A massive search is under way for a new FBI director, after U.S. President Donald Trump fired James Comey last week.
The administration has interviewed at least eight candidates for the job, and Trump has said a decision could come before he leaves Friday on his first overseas trip as president.
“I think the process is going to go quickly,” Trump said of the candidates. “They’ve been vetted over their lifetime essentially, but very well-known, highly respected, really talented people. And that’s what we want for the FBI.”
Meanwhile, the president continued to make headlines and rankle lawmakers from both parties who criticized his actions last week, which included changing explanations from the White House for the firing and an ominous tweet by Trump that warned Comey against leaks to the press because Trump may have “tapes” of their conversations.
On Sunday, lawmakers urged Trump to turn over any tapes of conversations with Comey. Republican Senator Lindsey Graham of South Carolina said the White House must “clear the air” about whether there are any taped conversations. “You can’t be cute about tapes. If there are any tapes of this conversation, they need to be turned over,” Graham told NBC’s Meet the Press program.
Democrat Mark Warner, a member of the Senate Intelligence Committee, said, “I do not have the foggiest idea whether there are tapes or not.But the fact that the president made allusions to that, and then the White House would not confirm or deny? First of all, we [have] got to make sure that these tapes, if they exist, don’t mysteriously disappear. So I have asked, others have asked, for the tapes to be preserved, if they exist.”
Democrats also are accusing Trump of attempting to thwart the FBI’s investigation of alleged Russian meddling in the U.S. election, and possible ties between Moscow and the Trump campaign. Some have called for some type of independent inquiry.

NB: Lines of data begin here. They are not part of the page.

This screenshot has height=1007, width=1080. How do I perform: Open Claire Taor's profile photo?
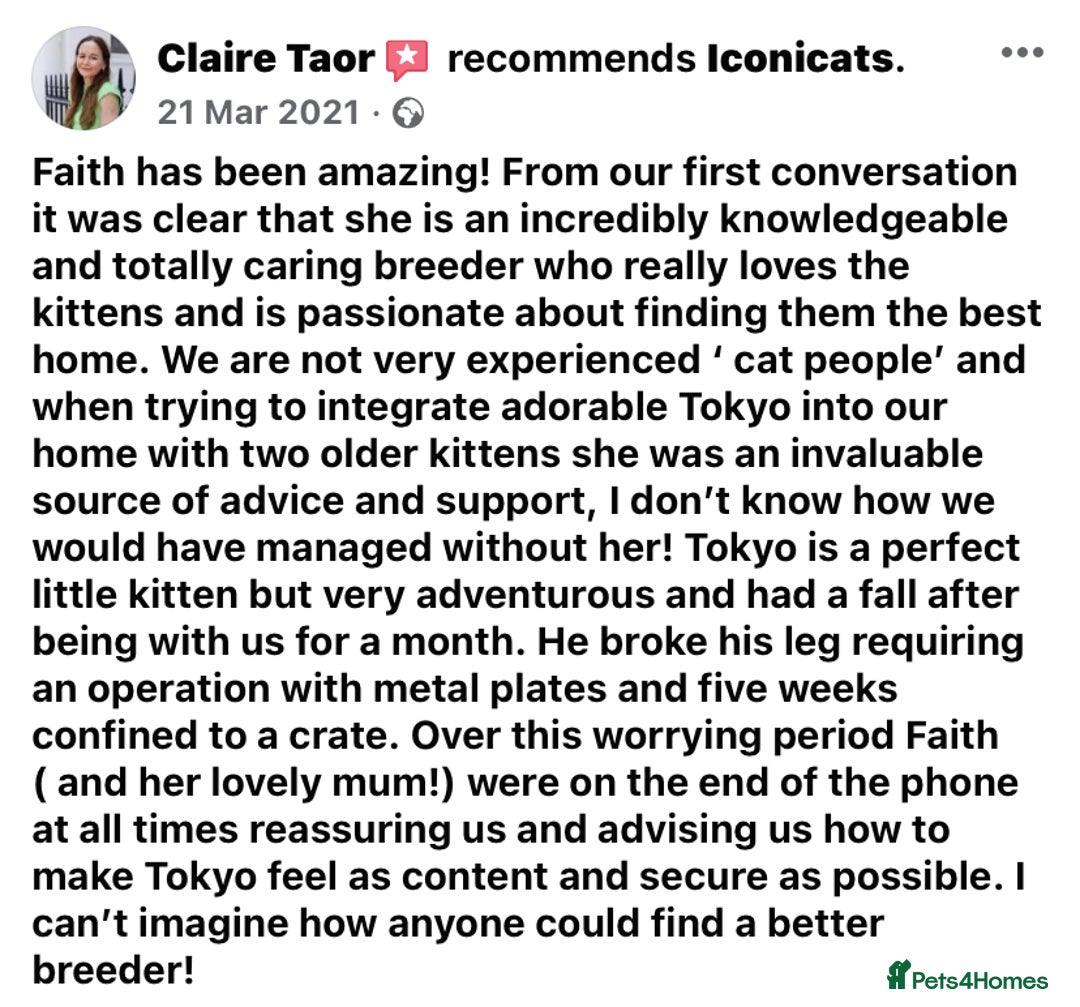click(x=83, y=78)
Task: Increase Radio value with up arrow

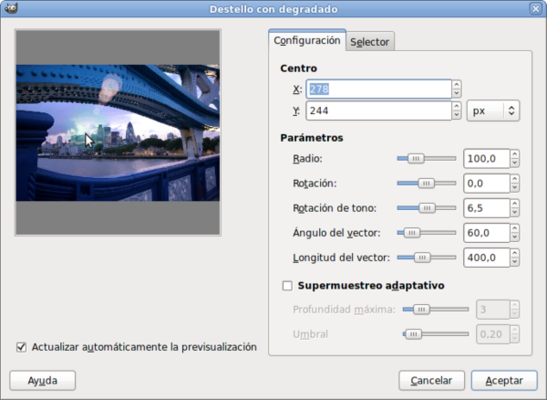Action: [x=515, y=154]
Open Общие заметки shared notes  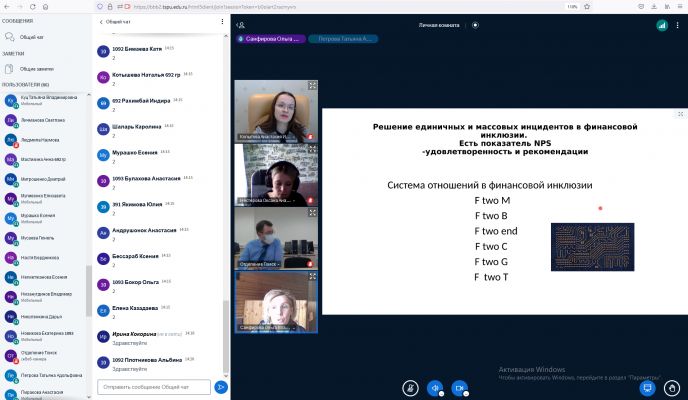36,69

Also on NBC television, Trump said Comey asked to meet with him in January so as to convey a desire to remain on the job at the FBI. But the president’s account does not match the recollection of someone who interacted with Comey shortly before the FBI director dined with Trump at the White House.
James Clapper, former national intelligence director who served under the Obama administration from 2010 until Trump’s inauguration, told ABC’s This Week, “I spoke briefly with Director Comey about the dinner. He conveyed to me that he had been invited and he was, this is my characterization, uneasy with it, simply because of the optic or the appearance of potentially compromising his independence and that of the bureau.”
He also had harsh worlds for the president’s actions toward Comey. “I think in many ways our institutions are under assault,” Clapper told CNN’s State of the Union on Sunday. “Both externally, and that’s the big news here, is Russian interference in our election system. And I think as well our institutions are under assault internally.”
When asked to clarify if the internal assault came from the president directly, the former spy chief added: “Exactly.”
Preet Bharara, former U.S. attorney for the Southern District of New York who was fired by Trump, said Sunday in a Washington Post opinion piece that in order to restore faith in the system there needs to be a bipartisan investigation in Congress as well as a special prosecutor to probe Russia’s election activities.
“Congress is a check and a balance, and never more important than when a bullying chief executive used to his own way seems not to remember the co-equal status of the other two branches,” Bharara wrote.
He also praised Comey as someone who is willing to “say no to the president,” and called for the choice of the next FBI chief to be someone “apolitical” and without a partisan resume.
An NBC/Wall Street Journal poll released on Sunday found only 29% of Americans approved of Comey’s firing, while 78% support an independent commission or special prosecutor to investigate Russia’s interference in the election.